1.0.3 6th November 2003. Made sending mail and administering a mail server into two distinct pieces, so it's clearer you can use just the first part without using the other. Also, the configuration for a mail server is slightly different from one that would only support outgoing mail.Made the changes to reflect that. Finally, the system should now work for Macs that have been upgraded to Panther, rather than via a clean install.
1.0.4 16th November 2003. Includes both an IMAP and a POP3 server from the UW-IMAP project, with permission. Both modes of operation support SSL. Added the UW-IMAP license agreement into the user interface, so that the user has to agree with the disclaimers before installing the POP3 and IMAP binaries.

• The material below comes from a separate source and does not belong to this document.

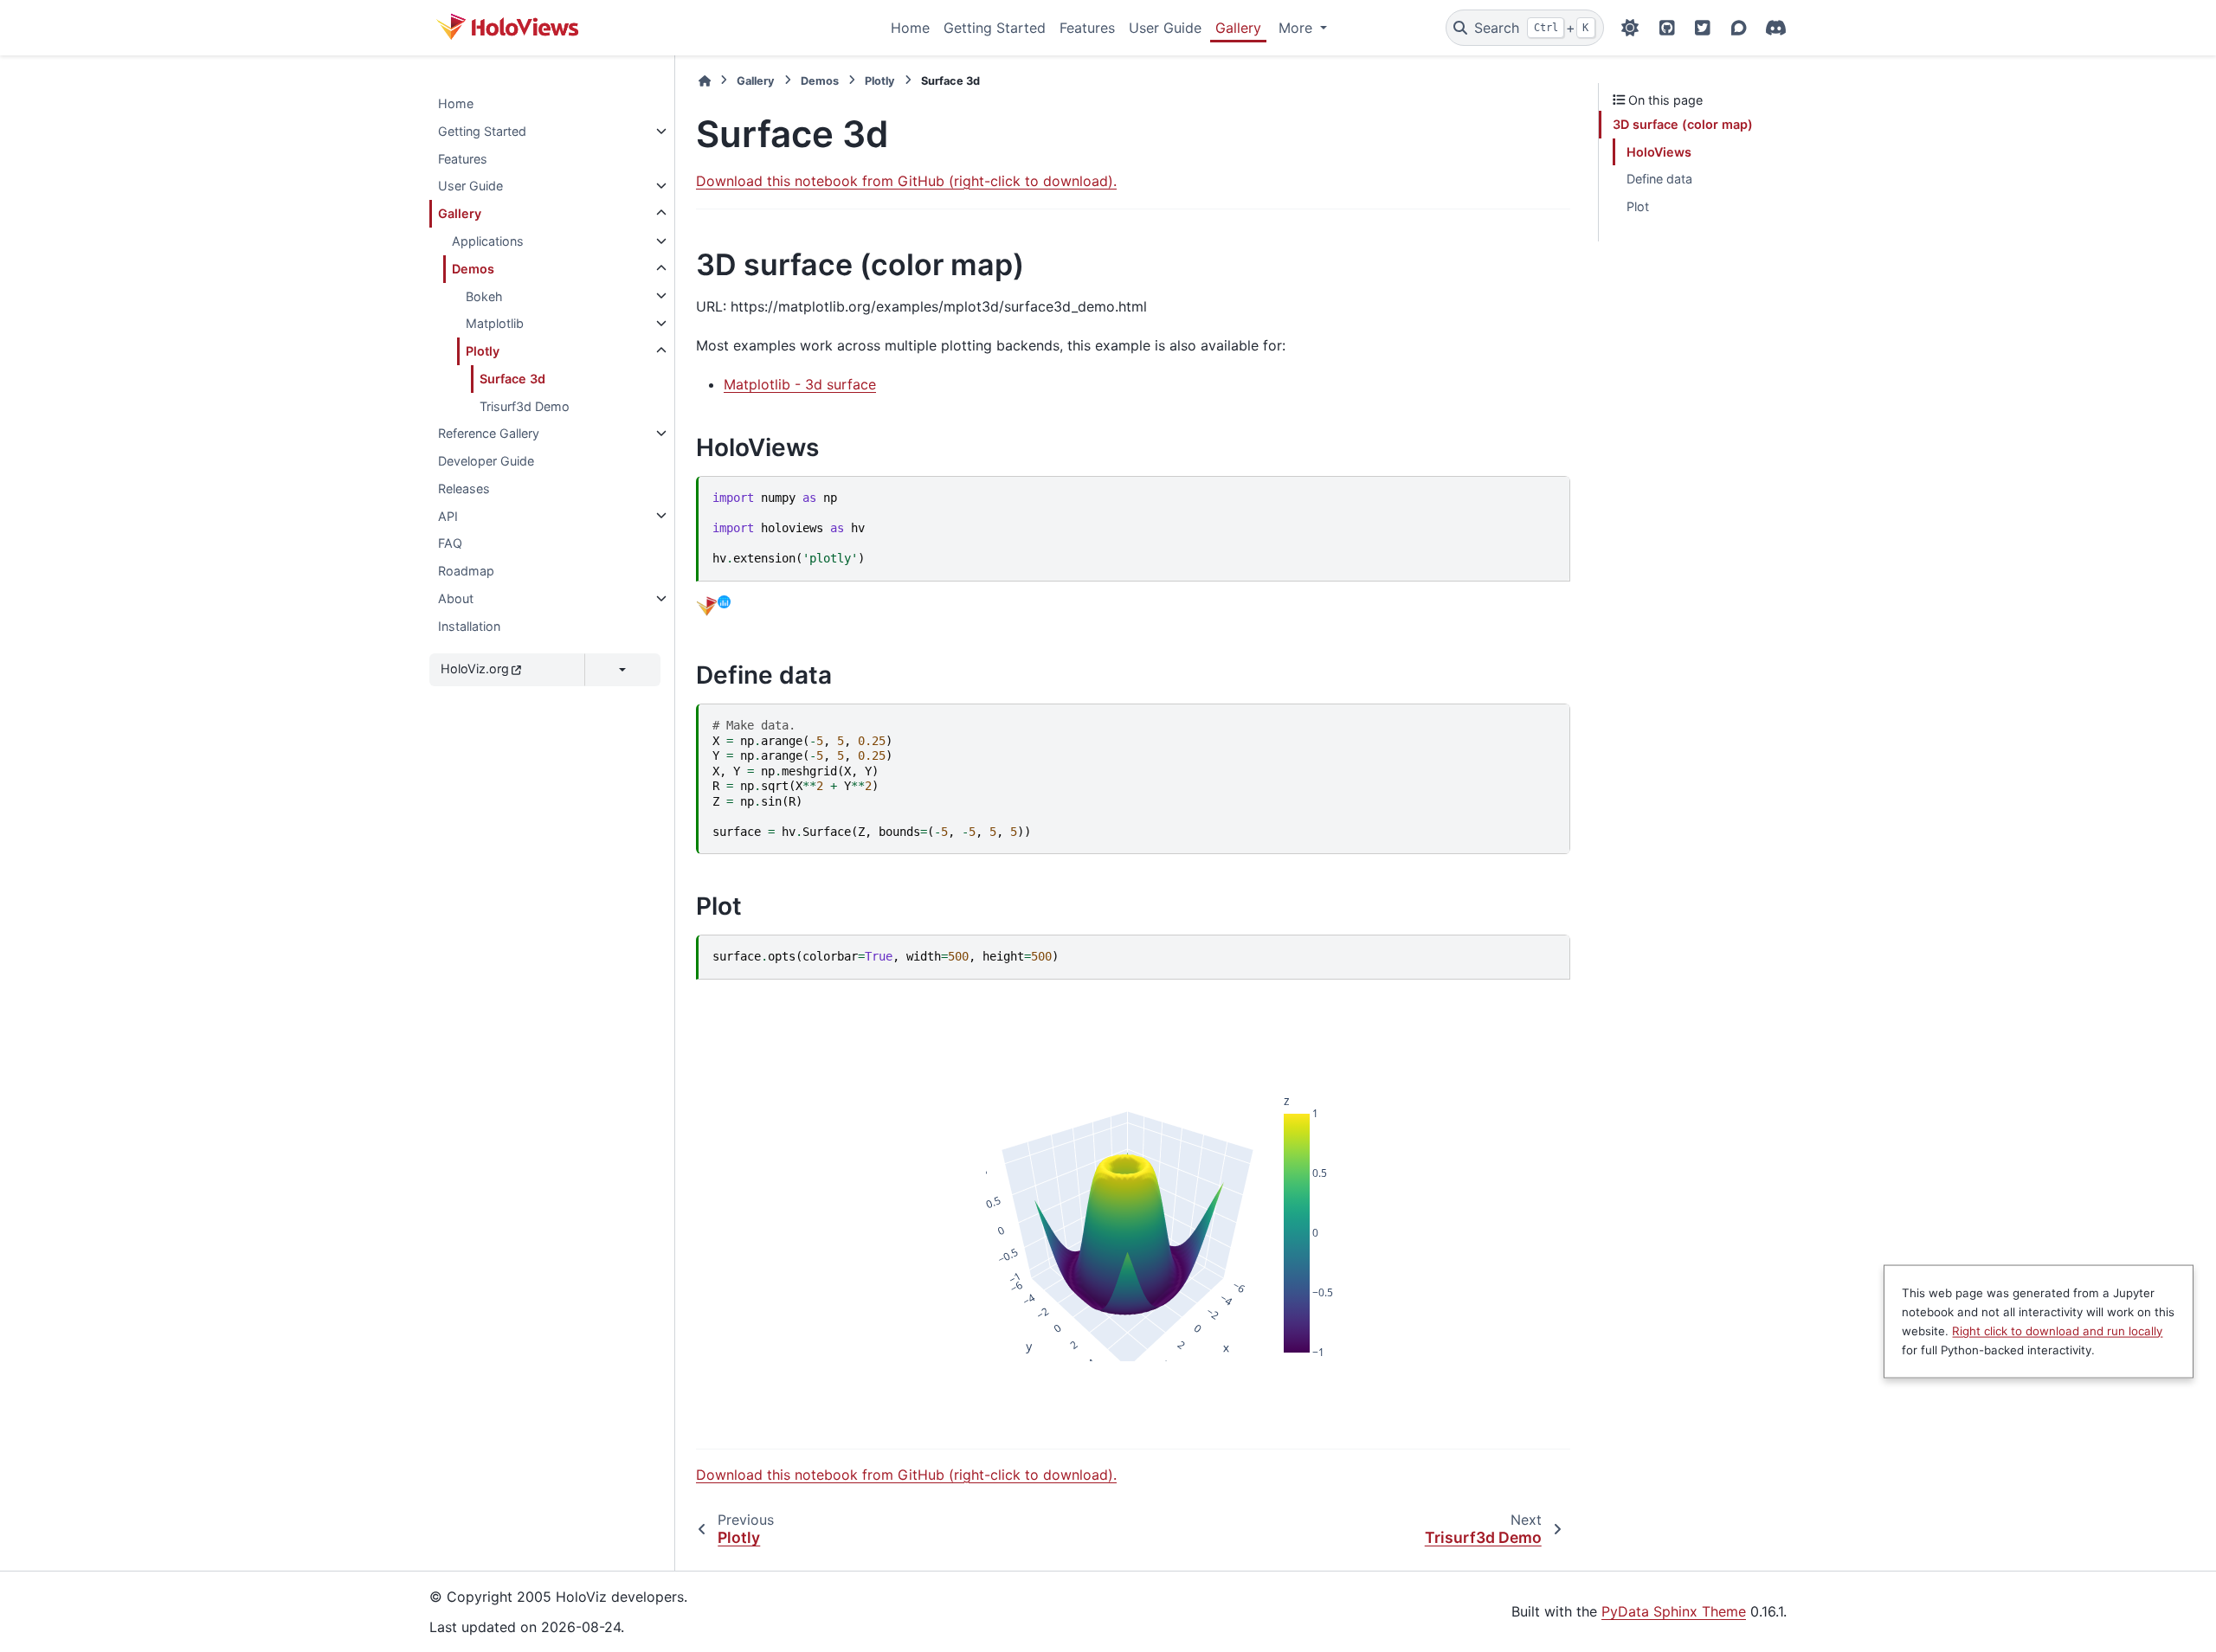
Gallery (1238, 27)
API (448, 515)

1.0.5 30th December 2003. An Admin Password is requested only once, on startup. Added ability to enable SASL Authentication for the Postfix SMTP client and server. Users can now create SSL test certs from within Postifx Enabler with just 1 click. Added ability to set Message Size Limit.
1.0.6 1st January 2004. There is one bug fix. The "auxprop_plugin" line in /usr/lib/sasl2/smtpd.conf should read "auxprop_plugin: sasldb" instead of sasldb2. This prevented SASL Authentication for the server from working properly.
1.0.7 6th January 2004. Added the ability to authenticate the in-coming SMTP connection against the built-in OS X user accounts which, unlike SASLDB, does not require the user to maintain a separate password database. This solution was contributed by Andy Black. Also, thanks to Eric Kuo, we now also have a Traditional Chinese interface.
1.0.8 9th January 2004. Added the ability to turn on or off SSL mode.
1.0.9 15th January 2004. Added the ability to look into the mail log, get a summary of the active Postfix configuration, and append custom Postfix parameters to that provided by the user interface
Version 1.0.10 Release Notes
1.0.10 2nd November 2004. Updated the POP3 and IMAP binaries with the latest from 2004 UW/IMAP release. Made one important oft-requested change to where IMAP stores its mailboxes, so that it will work nicely with Mail.app.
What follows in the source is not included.